Select two groups → compute differential expression → browse results.

Usage

Quick Start

The easiest way to try scSketch is with the built-in demo (no installation required):

uvx scsketch demo

This single command will automatically install scSketch and all dependencies in an ephemeral environment, then launch the demo notebook. It requires uv, which is a fast Python package manager.

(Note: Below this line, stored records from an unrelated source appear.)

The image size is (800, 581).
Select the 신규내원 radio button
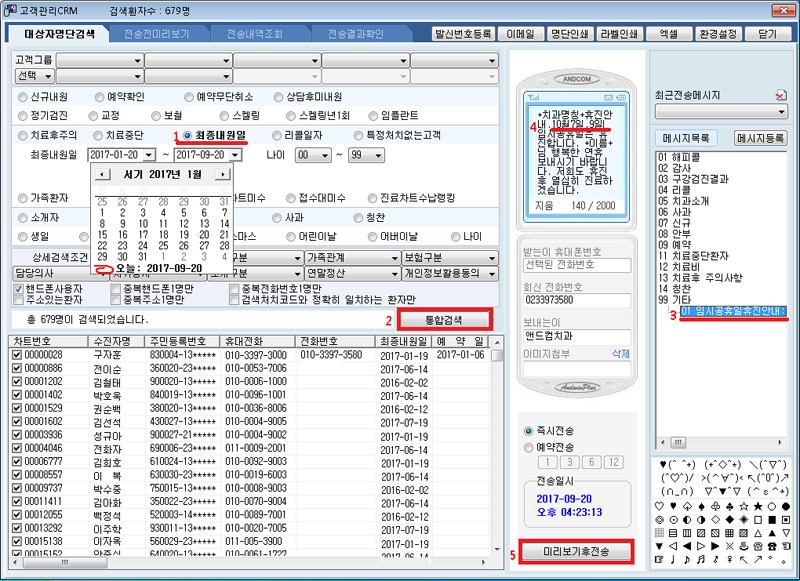coord(23,98)
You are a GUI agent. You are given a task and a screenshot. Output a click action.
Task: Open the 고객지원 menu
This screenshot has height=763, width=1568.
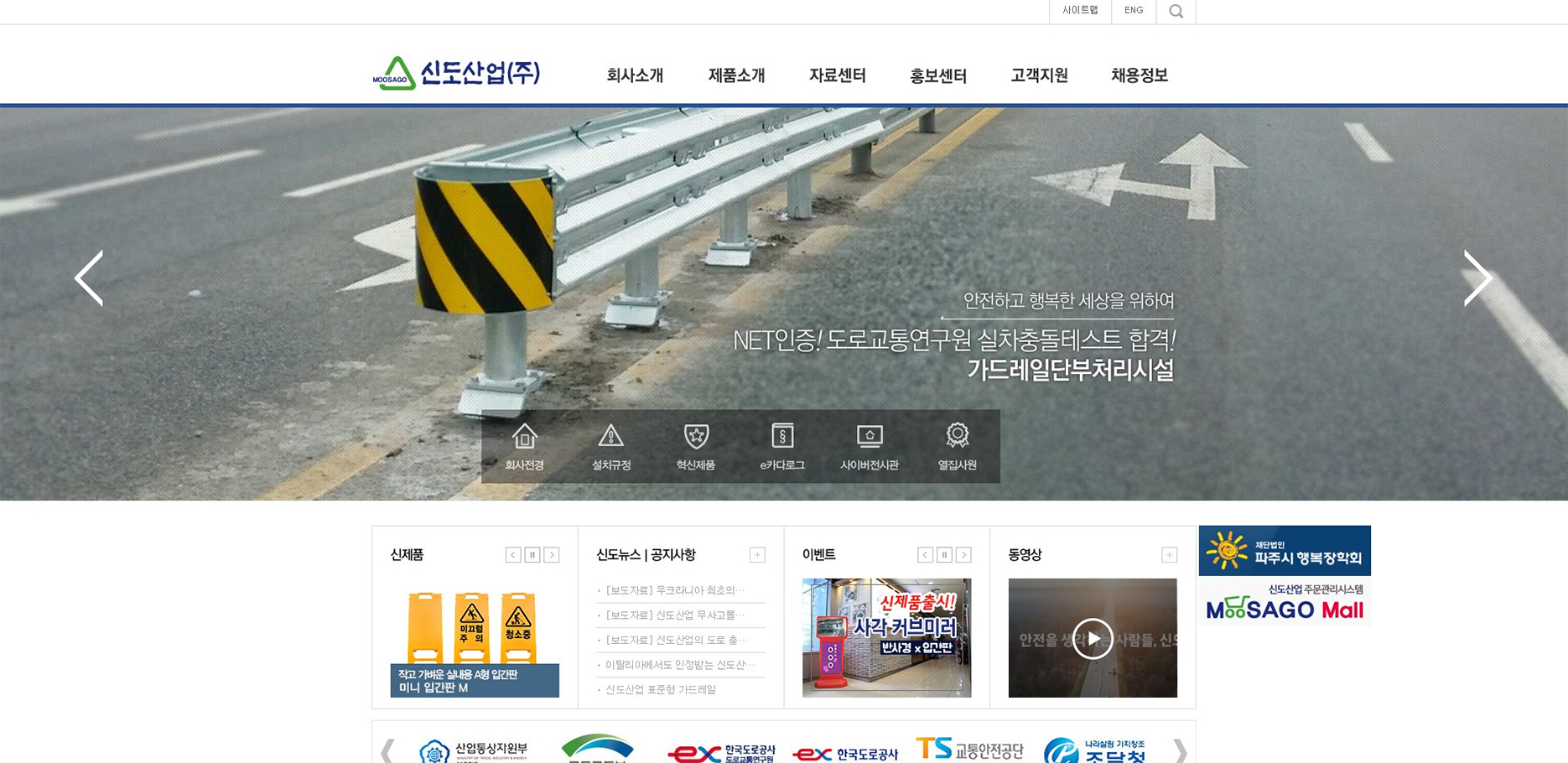tap(1039, 75)
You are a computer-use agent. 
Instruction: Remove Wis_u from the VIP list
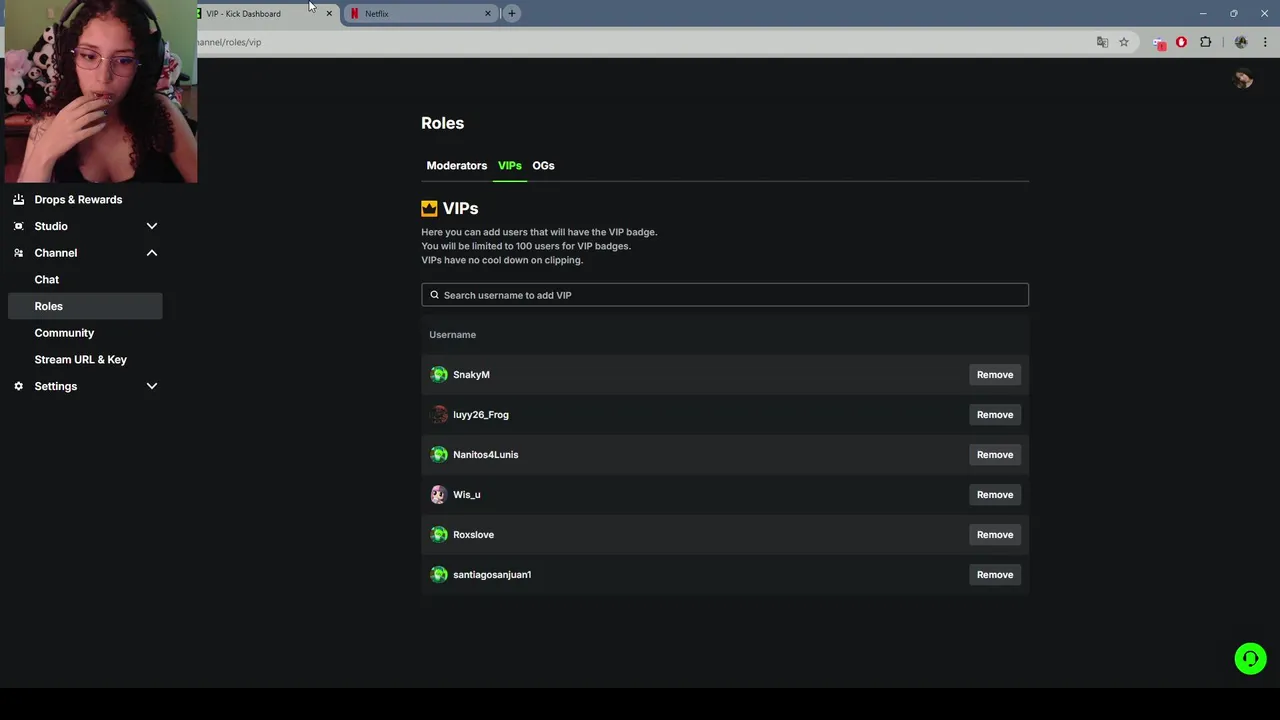point(994,495)
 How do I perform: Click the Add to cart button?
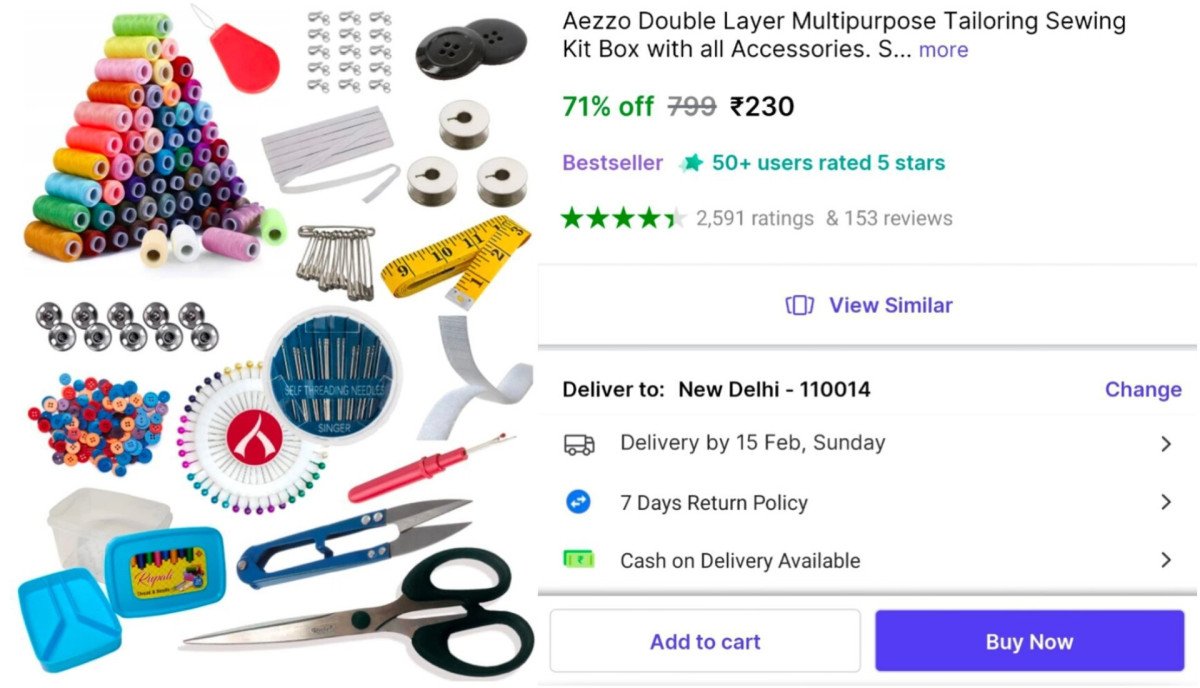tap(705, 641)
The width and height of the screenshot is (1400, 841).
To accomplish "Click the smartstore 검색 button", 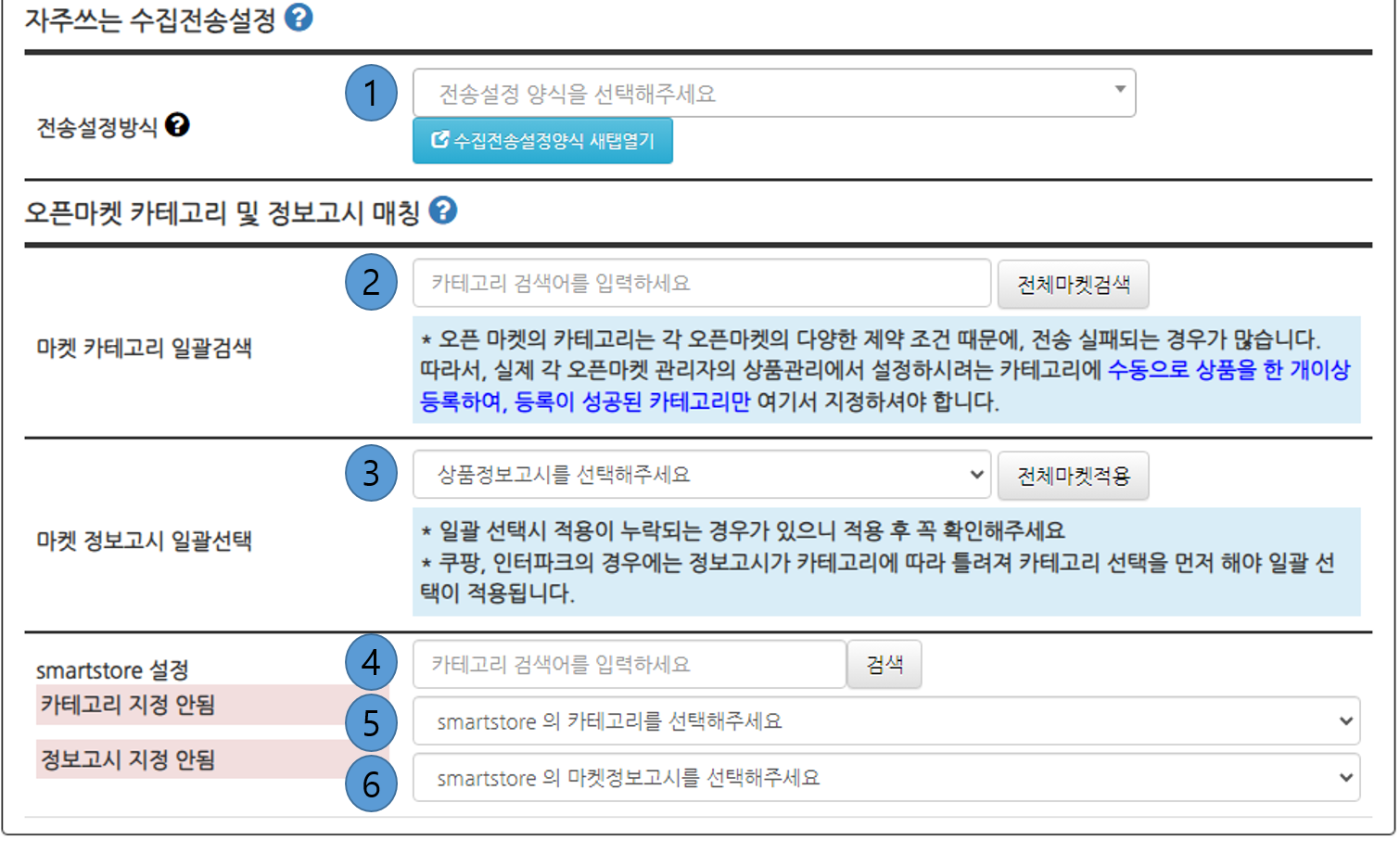I will (x=884, y=664).
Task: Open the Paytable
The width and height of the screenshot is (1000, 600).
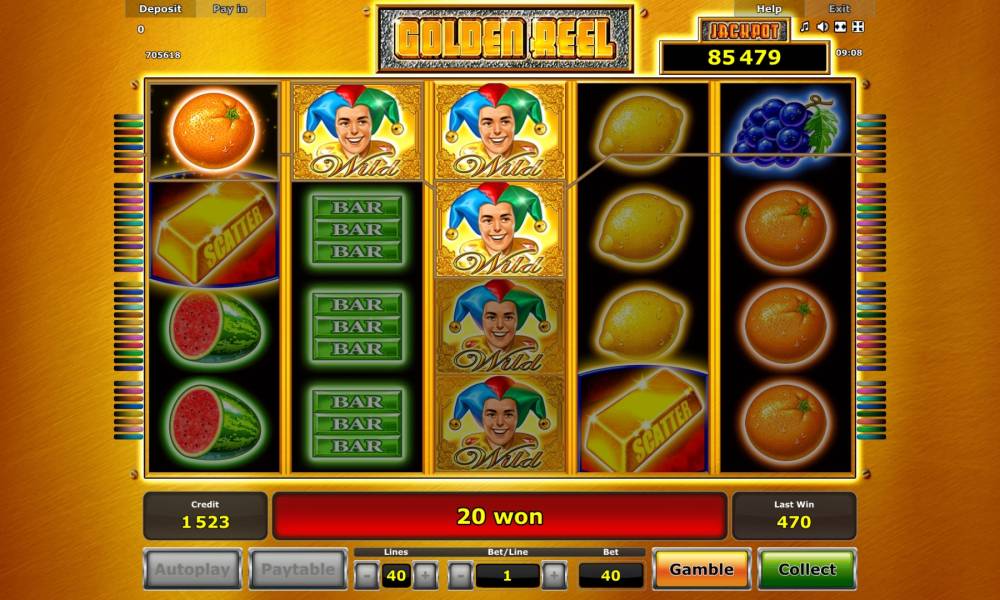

Alternatively, if you've cloned the repository, you can run the demo notebook directly with juv:

git clone https://github.com/colabobio/scsketch.git
cd scsketch
uvx juv run demo.ipynb

Then use in any notebook:

from scsketch import ScSketch

sketch = ScSketch(adata=...)
sketch.show()

See the demo notebook for more details

Use scSketch in your own notebook

scSketch requires Python 3.10 or later. Before installing, make sure your environment meets this requirement:

python --version   # should print Python 3.10.x or higher

If you are using conda and need to create or upgrade an environment:

# Create a new environment with the right Python version
conda create -n my-env python=3.10
conda activate my-env

Then install scSketch into the environment backing your Jupyter kernel:

pip install scsketch

Optional: Numba-accelerated kernels ([fast] extra)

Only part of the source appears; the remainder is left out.